La cronaca del match. In entrambi gli schieramenti sono diverse le assenze; Roberto Serniotti deve fare a meno anche di Ferreira (contusione all’avampiede) e De Paola (influenza) oltre a Sokolov e Birarelli che però siede in panchina e quindi manda in campo Suxho in regia, Van Dijk opposto, Lanza e Fedrizzi in posto 4, Solé e Burgsthaler al centro, Colaci libero. Gianlorenzo Blengini, allenatore dei c alabresi, rinuncia a Cisolla e Villena, rispondendo perciò con Steuerwald al palleggio, Gavotto opposto, Randazzo e Ogurcak schiacciatori, Forni e Crer in posto 3, Farina libero. L’inizio è sprint per i padroni di casa che con Fedrizzi in bella evidenza scappano via sul 6-1, approfittando anche di due errori ospiti a rete (Gavotto e Ogurcak). Blengini corre ai ripari inserendo Trinidad De Haro al posto di Steuerwald in regia ma la musica non cambia perché Vibo continua a sbagliare permettendo alla Diatec Trentino di scappare sul +10 (12-2). Dopo il time out discrezionale Vibo entra in partita con Crer (due muri) e Gavotto (due attacchi), tant’è vero che sul 16-9 è Serniotti ad interrompere il gioco. Dopo la pausa di trenta secondi i Campioni d’Italia ripartono senza problemi (20-12, 23-13) inserendo nel finale anche Birarelli, riaccolto sul mondoflex tricolore dopo lunga assenza dagli applausi del PalaTrento. Chiude il primo set un attacco in pipe di Lanza per il 25-16.

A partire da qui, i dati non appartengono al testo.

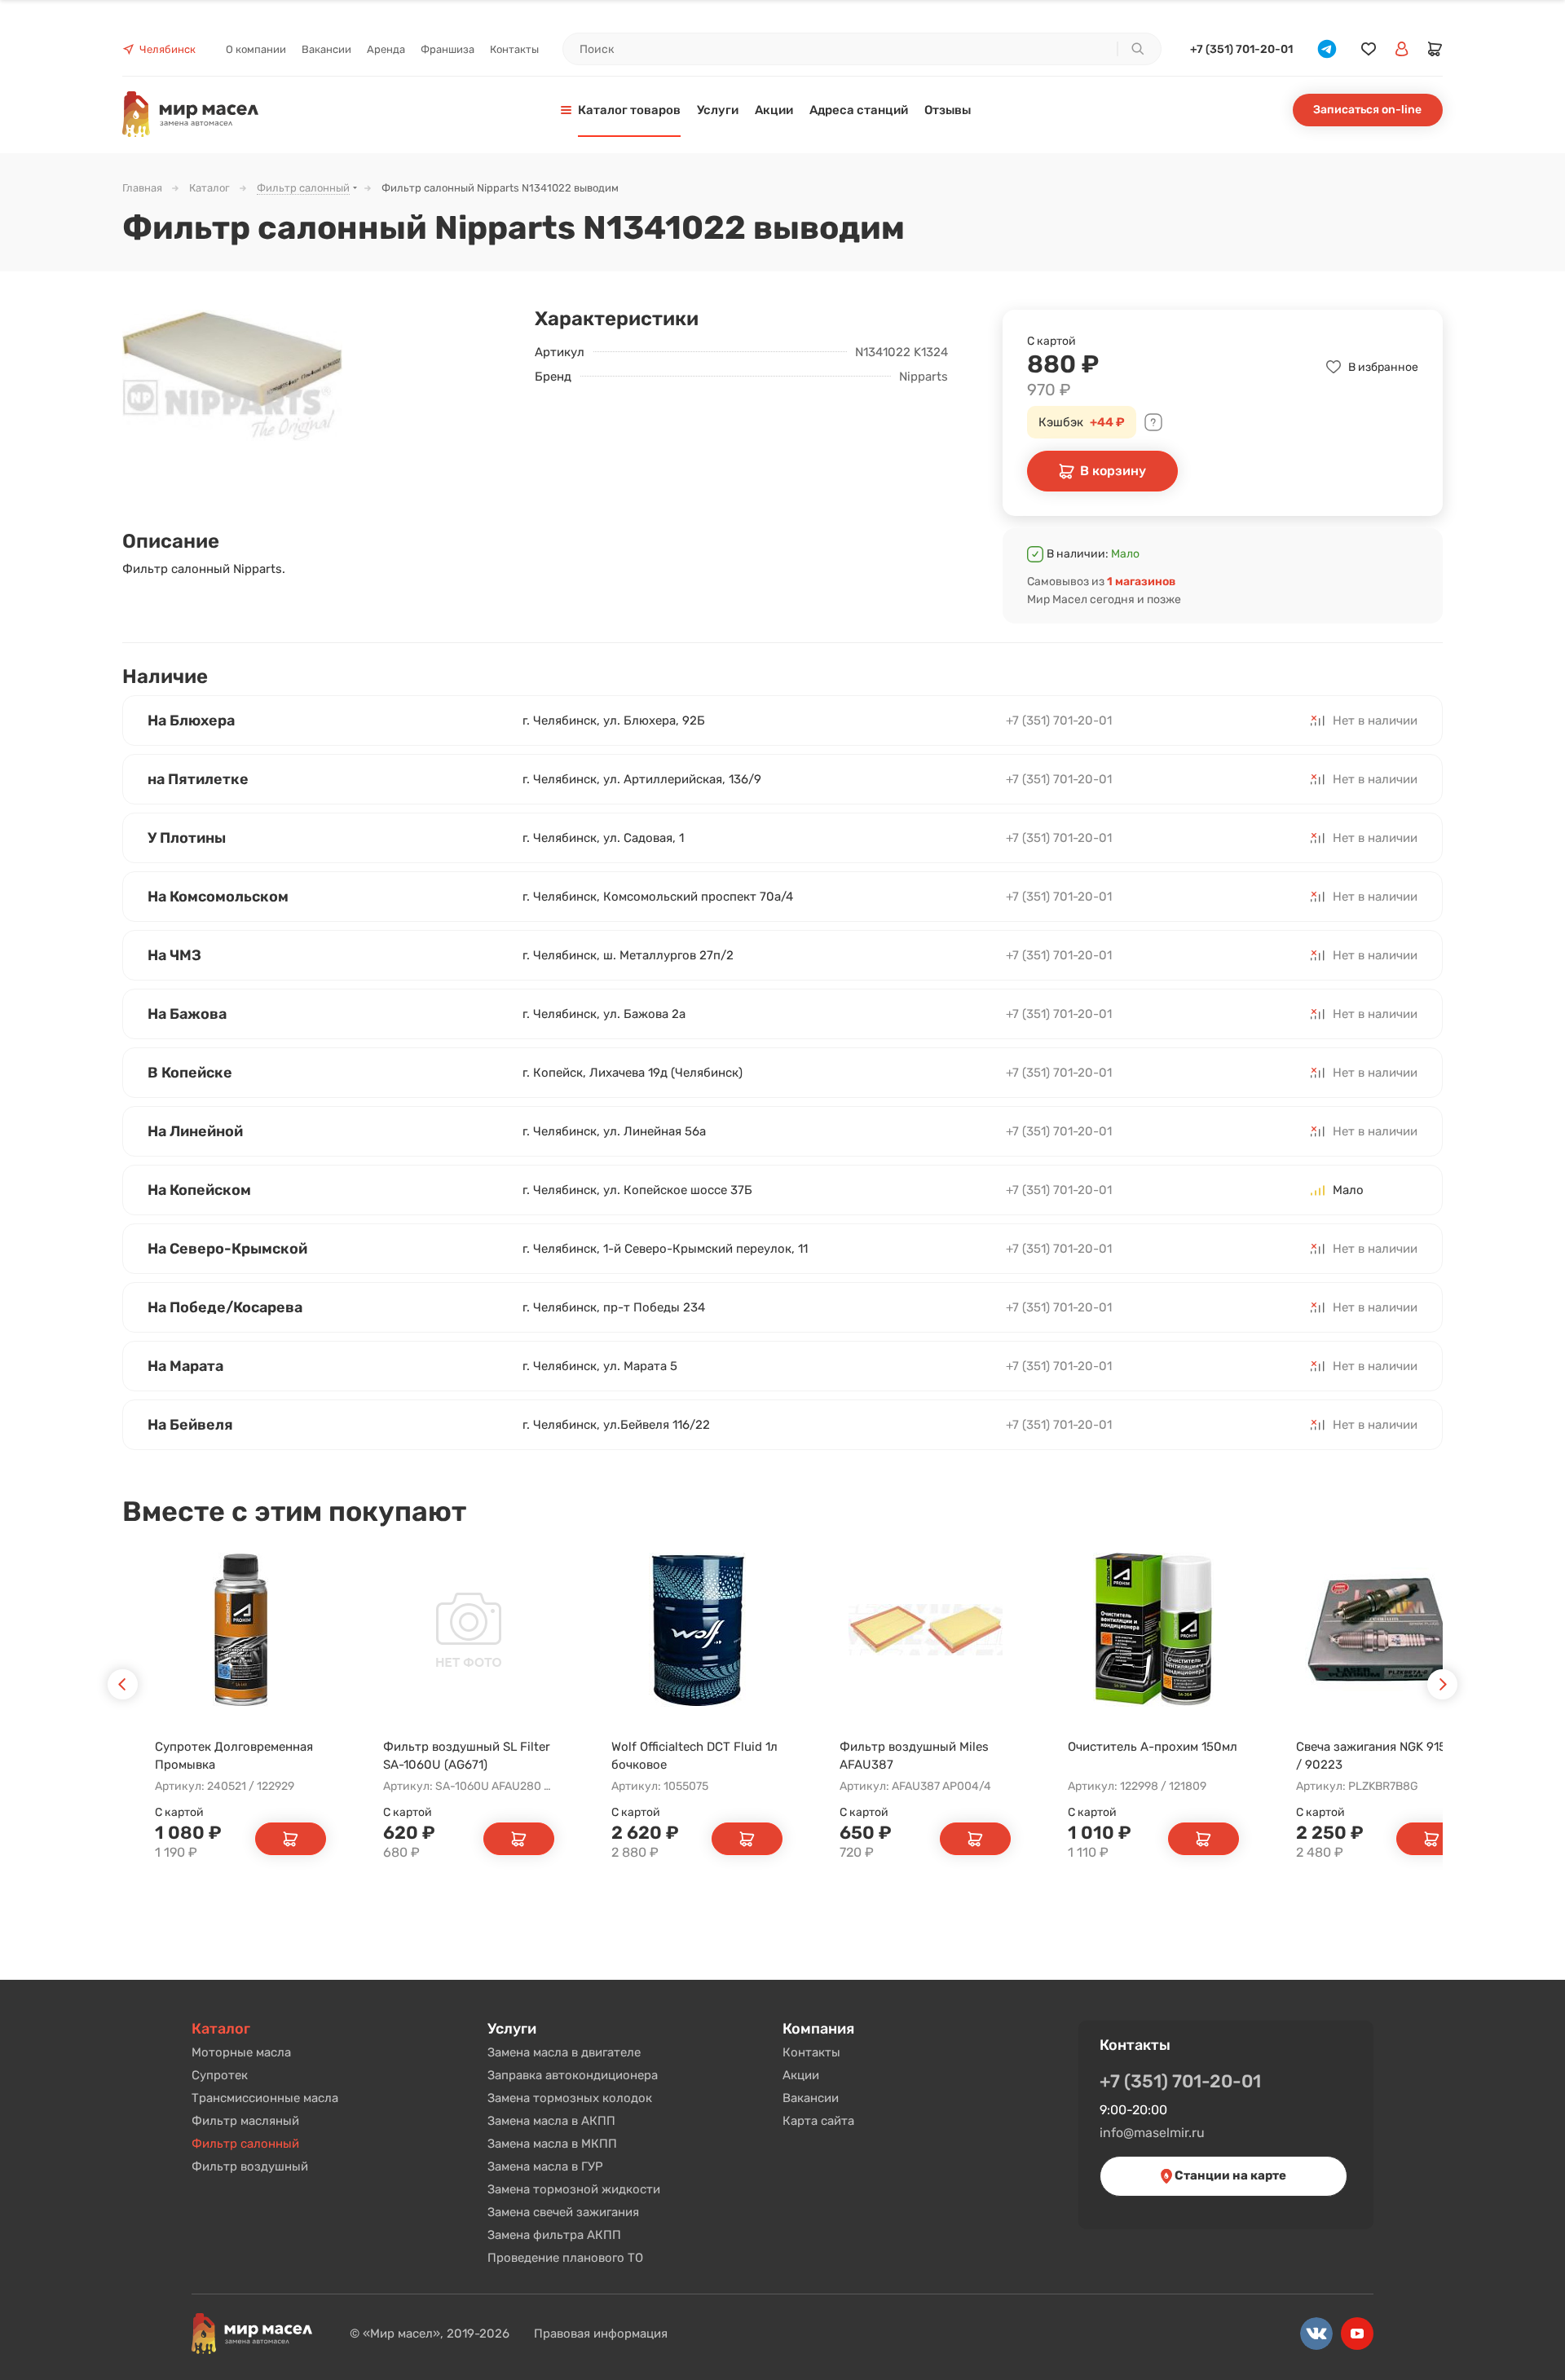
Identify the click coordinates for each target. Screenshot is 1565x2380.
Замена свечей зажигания (563, 2212)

Alla ripresa è la Tonno Callipo a prendere in mano le redini del gioco spingendosi avanti prima 4-7, poi 8-11 dopo che Trento l’aveva ripresa con Lanza sull’8-8. E’ Randazzo a suonare la carica in attacco mentre Crer si segnala a muro fermando prima Van Dijk e Fedrizzi; il vantaggio diventa massimo quando anche Gavotto passa bene da seconda linea (10-16). Serniotti inserisce nuovamente Birarelli per Solé, ma servono i punti di Van Dijk (attacco e successivo ace) per rivedere i gialloblù rifarsi sotto sino al 16-18 (time out Blengini). Sul 17-18 (pipe di Fedrizzi) si infortuna Ogurcak (caviglia); Vibo, senza cambi di ruolo, è costretta ad inserire il secondo regista Trinidad De Haro in posto 4. Suxho e compagni ne approfittano con Van Dijk sino al 20-18, prima di subire incredibilmente un parziale di 1-5 nel segno di Randazzo. E’ lo spunto decisivo per perché Vibo Valentia tiene il cambiopalla e si porta sull’1-1 (23-25) con gli attacchi di Gavotto.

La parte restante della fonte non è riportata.